BUKAMATA- Mobile Justice, sebuah tim ahli internasional menyatakan bahwa sejumlah besar tahanan di pusat penahanan darurat di wilayah selatan Ukraina yang diduduki Rusia mengalami penyiksaan dan kekerasan seksual.

Tim Mobile Justice didirikan oleh firma hukum kemanusiaan Global Rights Compliance.

Tim ini telah bekerja dengan jaksa kejahatan perang Ukraina di wilayah Kherson sejak kembali dikuasai oleh Ukraina pada November setelah lebih dari delapan bulan di bawah kendali Rusia.

Otoritas Ukraina sedang meninjau lebih dari 97.000 laporan tentang kejahatan perang dan telah menuntut 220 tersangka di pengadilan domestik.

Para pelaku tingkat tinggi bisa diadili di Pengadilan Pidana Internasional (ICC) di Den Haag, yang telah mencari penangkapan Presiden Rusia, Vladimir Putin.

Kremlin secara konsisten membantah tuduhan kejahatan perang di Ukraina oleh pasukan yang berpartisipasi dalam "operasi militer khusus" yang menurutnya diluncurkan untuk "membersihkan Nazisme" dari tetangganya dan melindungi Rusia.

Laporan terbaru dari Mobile Justice Team, yang didanai oleh Britania Raya, Uni Eropa, dan Amerika Serikat, menganalisis 320 kasus dan kesaksian di 35 lokasi di wilayah Kherson.

Dari akun para korban yang ditinjau, 43% secara eksplisit menyebut praktik penyiksaan di pusat penahanan.

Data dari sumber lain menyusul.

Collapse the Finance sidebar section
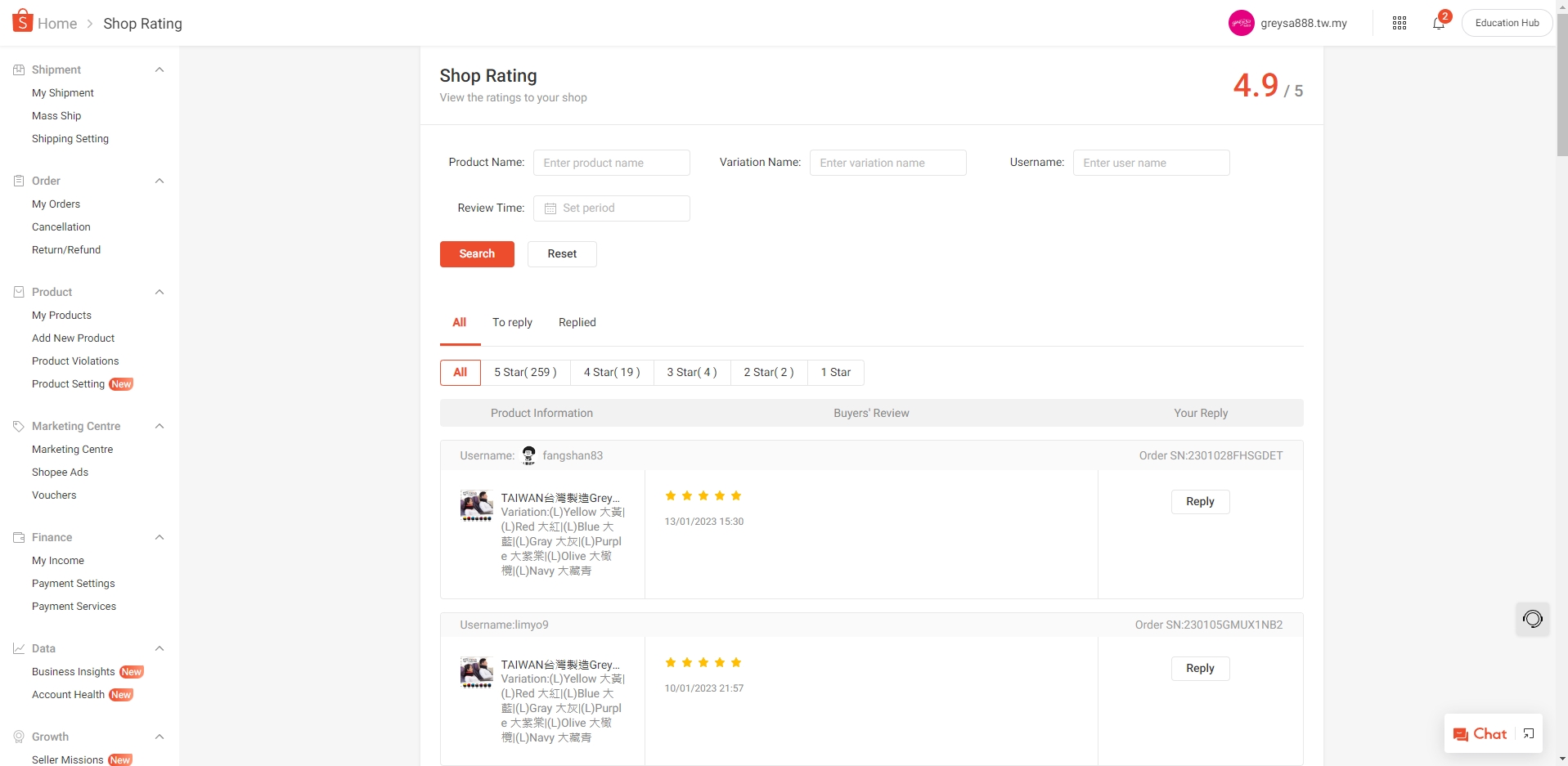This screenshot has width=1568, height=766. (x=159, y=537)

"Termasuk kekerasan seksual sebagai taktik umum yang diberlakukan oleh penjaga Rusia." tulis laporan tersebut

Pada Juni, jaksa Ukraina membawa kasus pertama mereka atas deportasi puluhan anak yatim dari Kherson, menuduh seorang politisi Rusia dan dua rekanan Ukraina yang diduga terlibat dalam kejahatan perang.

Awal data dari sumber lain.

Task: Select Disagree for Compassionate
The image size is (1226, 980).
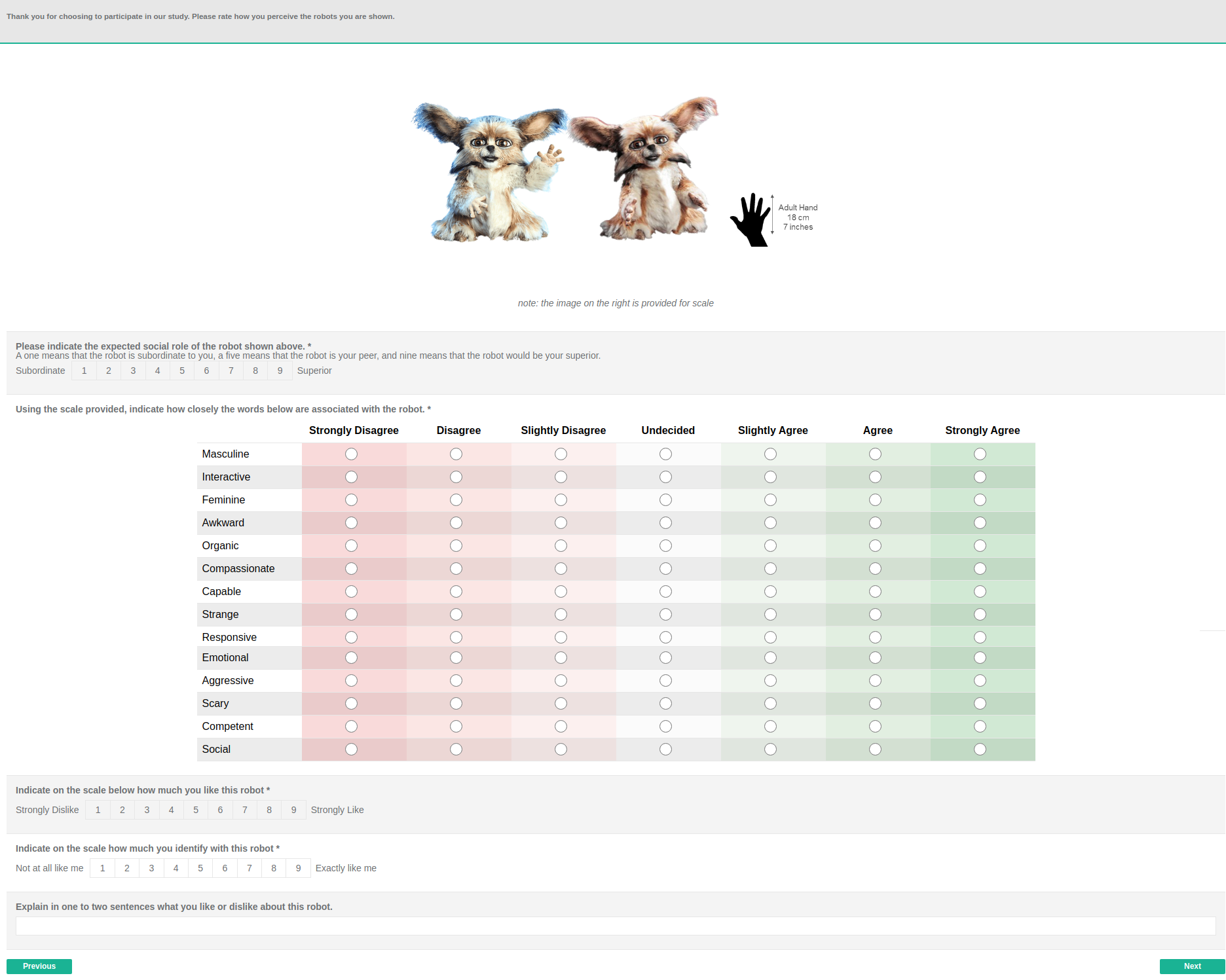Action: point(456,568)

Mereka belum memberikan komentar terkini tentang temuan terbaru tentang penyiksaan ini.

Sebelumnya, pada Januari, Reuters melaporkan tentang dugaan penyiksaan yang terjadi di Kherson. Otoritas Ukraina mengatakan saat itu sekitar 200 orang diduga ditahan secara ilegal.

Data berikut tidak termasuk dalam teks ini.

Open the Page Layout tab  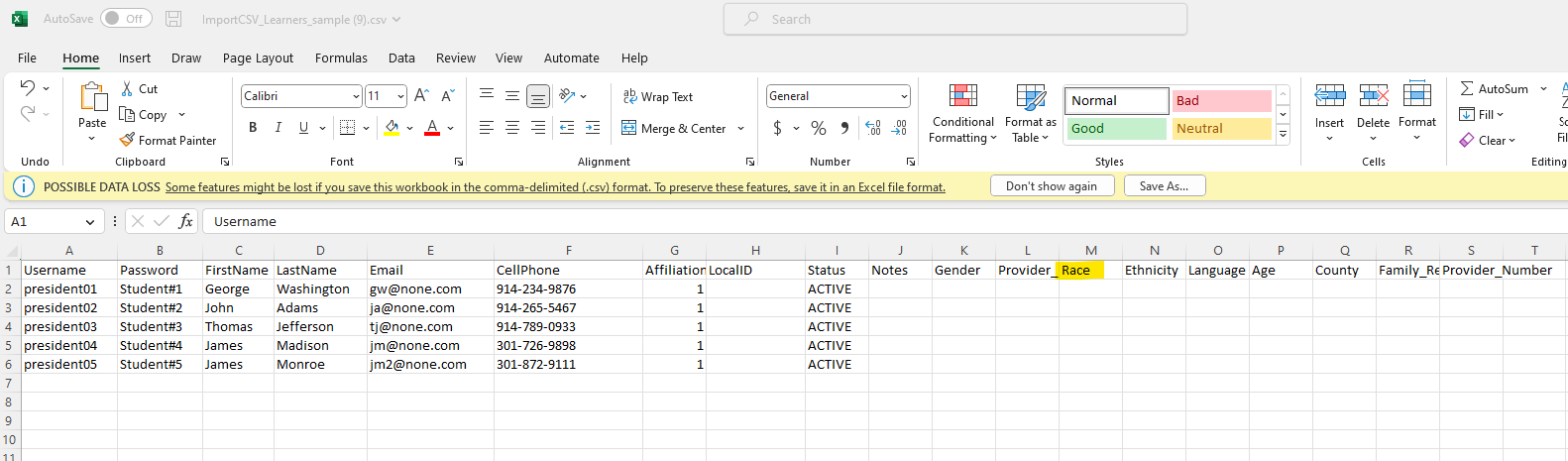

Para korban yang selamat menceritakan kepada Reuters tentang taktik penyiksaan, termasuk kejut listrik dan penyumbatan pernapasan.

Setidaknya 36 korban yang diwawancarai oleh jaksa menyebutkan penggunaan sengatan listrik selama interogasi, terutama pada bagian kelamin, serta ancaman mutilasi kelamin.

Salah satu korban dipaksa menyaksikan pemerkosaan tahanan lain. Korban yang paling mungkin mengalami penyiksaan adalah personel militer, namun juga petugas penegak hukum, relawan, aktivis, pemimpin masyarakat, tenaga medis, dan guru.


"Secara keseluruhan, bukti dari pusat penahanan yang dibebaskan menunjukkan bahwa rencana Putin untuk menghapus identitas Ukraina mencakup serangkaian kejahatan yang mengingatkan pada genosida," kata Barrister asal Inggris, Wayne Jordash, yang memimpin tim tersebut.